Supplied text
Skip to content
New issue

Have a question about this project? Sign up for a free GitHub account to open an issue and contact its maintainers and the community.

By clicking “Sign up for GitHub”, you agree to our terms of service and privacy statement. We’ll occasionally send you account related emails.

Already on GitHub? Sign in to your account

feature request: Take a snapshot of a cluster #9991

Open
owenthereal opened this issue Dec 17, 2020 · 15 comments
Open

feature request: Take a snapshot of a cluster #9991

owenthereal opened this issue Dec 17, 2020 · 15 comments
Labels
help wanted Denotes an issue that needs help from a contributor. Must meet "help wanted" guidelines. kind/feature Categorizes issue or PR as related to a new feature. lifecycle/frozen Indicates that an issue or PR should not be auto-closed due to staleness. priority/backlog Higher priority than priority/awaiting-more-evidence.

Comments

@owenthereal
Copy link

owenthereal commented Dec 17, 2020

Steps to reproduce the issue:

This is a feature request not an issue.

I would like to be able to take a snapshot of the cluster and reuse it for CI for a faster boot time. I have functional tests that run on a minikube cluster but the tests require installation of a bunch of software, e.g. ingress-nginx, cert-manager etc. I'm wondering whether there is a way to "pre-burn" a minikube image by taking a snapshot of a running cluster. The image includes a version of the minikube k8s and software that I install on it. The image is then used in CI to avoid reinstalling all the basic software every time. This would immensely shorten the CI time.

Full output of failed command:

N/A

Full output of minikube start command used, if not already included:

N/A

Optional: Full output of minikube logs command:

N/A

@afbjorklund
Copy link
Collaborator

Did you check out the minikube cache command already ?

@owenthereal
Copy link
Author

minikube cache adds/deletes/loads an image to/from minikube. What I wanted is to burn the whole cluster with software that I install into the cluster as an image so that it can be reused elsewhere, e.g. CI.

Instruction A
Answer these questions from the GitHub issue thread:
(i) What number does the issue carry?
(ii) Which two pieces of software does the opening comment name as examples of what the tests need installed?
(iii) Which command does the collaborator ask about?
Instruction B
Copy the passage of the GitHub issue thread between "Already on GitHub?" and "priority than priority/awaiting-more-evidence.", inclusive.
The data that comes next has no connection to the GitHub issue thread.

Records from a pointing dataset

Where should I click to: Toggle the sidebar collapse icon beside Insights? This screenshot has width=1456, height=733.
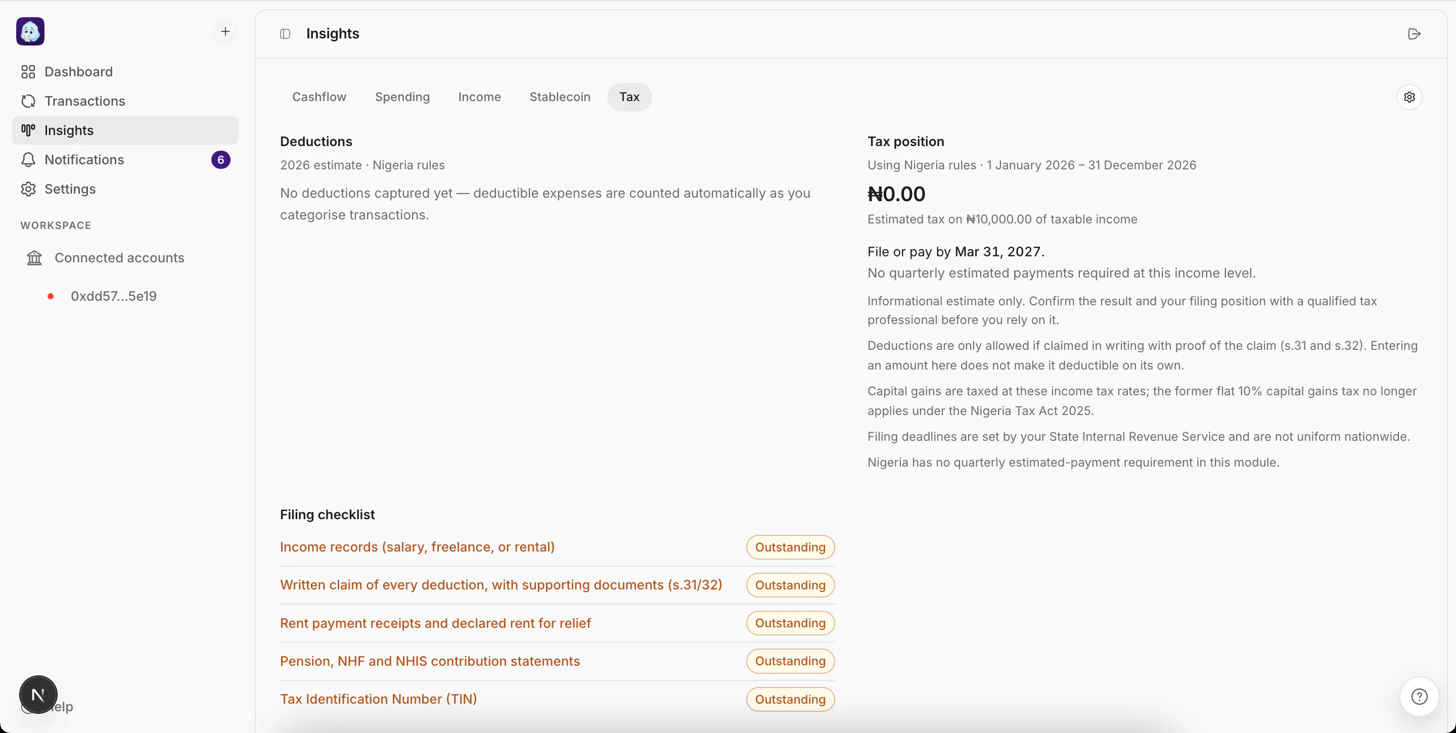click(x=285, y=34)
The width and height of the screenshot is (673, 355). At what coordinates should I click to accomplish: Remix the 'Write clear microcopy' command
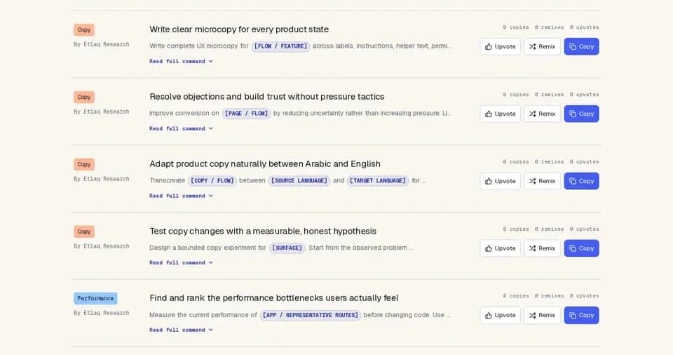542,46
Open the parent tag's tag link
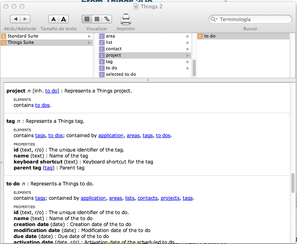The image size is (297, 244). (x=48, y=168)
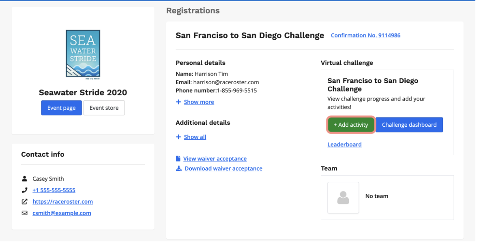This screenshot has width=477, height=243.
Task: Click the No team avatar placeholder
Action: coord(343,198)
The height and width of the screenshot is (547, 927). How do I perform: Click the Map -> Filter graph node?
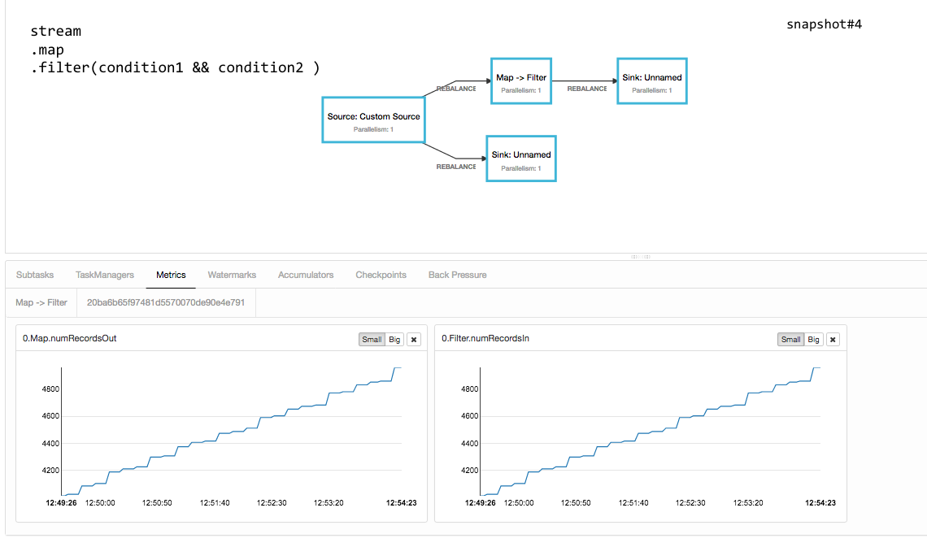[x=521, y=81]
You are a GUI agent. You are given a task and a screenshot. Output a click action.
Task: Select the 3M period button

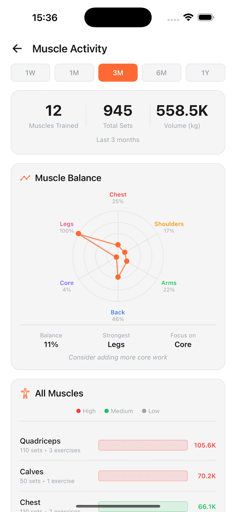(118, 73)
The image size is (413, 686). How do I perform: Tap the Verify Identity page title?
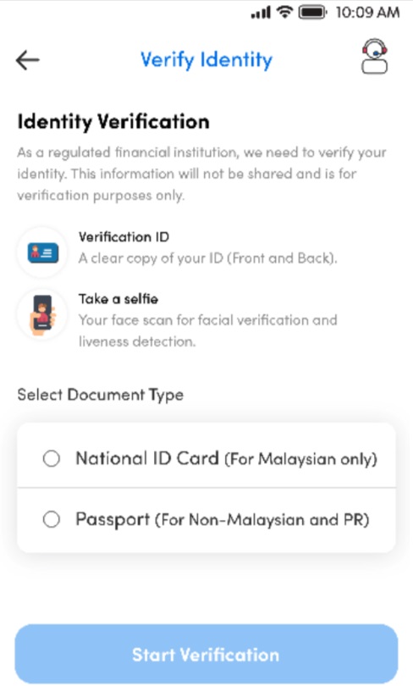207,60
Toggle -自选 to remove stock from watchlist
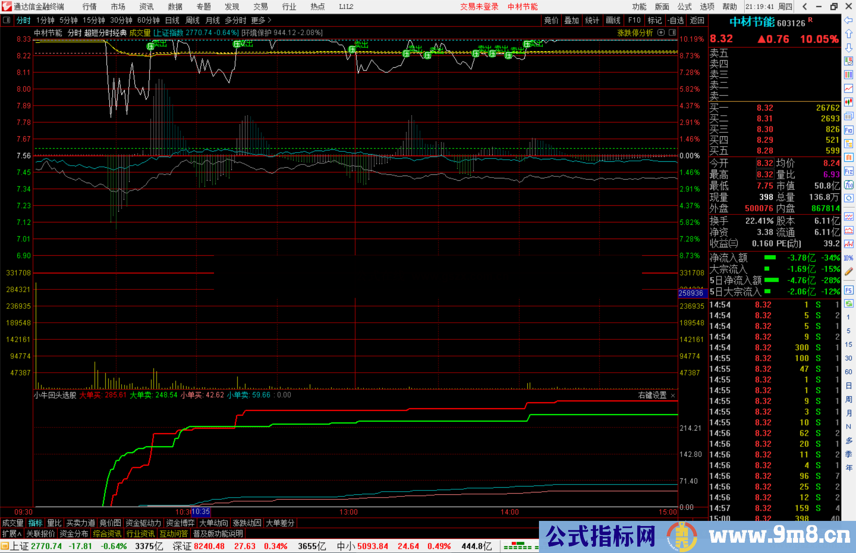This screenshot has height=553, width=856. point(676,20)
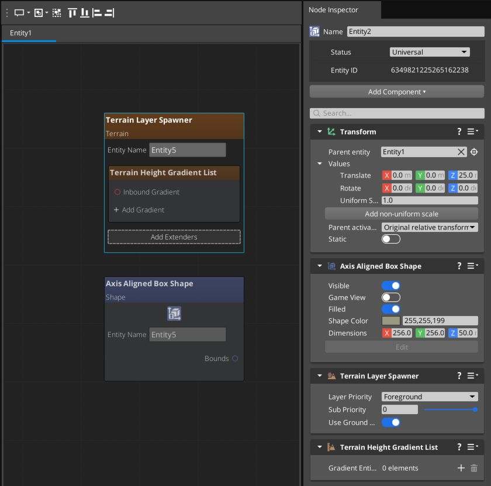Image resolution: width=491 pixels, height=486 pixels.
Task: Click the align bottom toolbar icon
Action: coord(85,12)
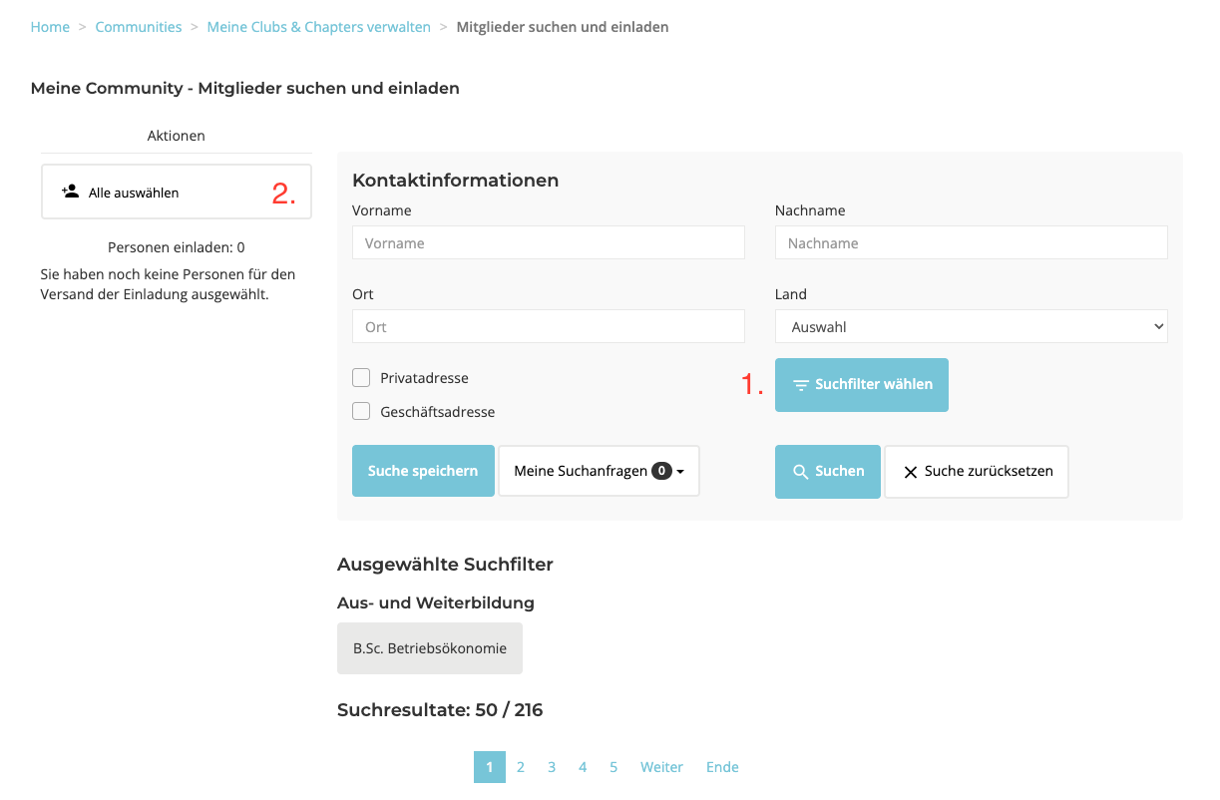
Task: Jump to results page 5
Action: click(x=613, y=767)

Output A
(i) #9991
(ii) ingress-nginx and cert-manager
(iii) The minikube cache command

Output B
Already on GitHub? Sign in to your account

feature request: Take a snapshot of a cluster #9991

Open
owenthereal opened this issue Dec 17, 2020 · 15 comments
Open

feature request: Take a snapshot of a cluster #9991

owenthereal opened this issue Dec 17, 2020 · 15 comments
Labels
help wanted Denotes an issue that needs help from a contributor. Must meet "help wanted" guidelines. kind/feature Categorizes issue or PR as related to a new feature. lifecycle/frozen Indicates that an issue or PR should not be auto-closed due to staleness. priority/backlog Higher priority than priority/awaiting-more-evidence.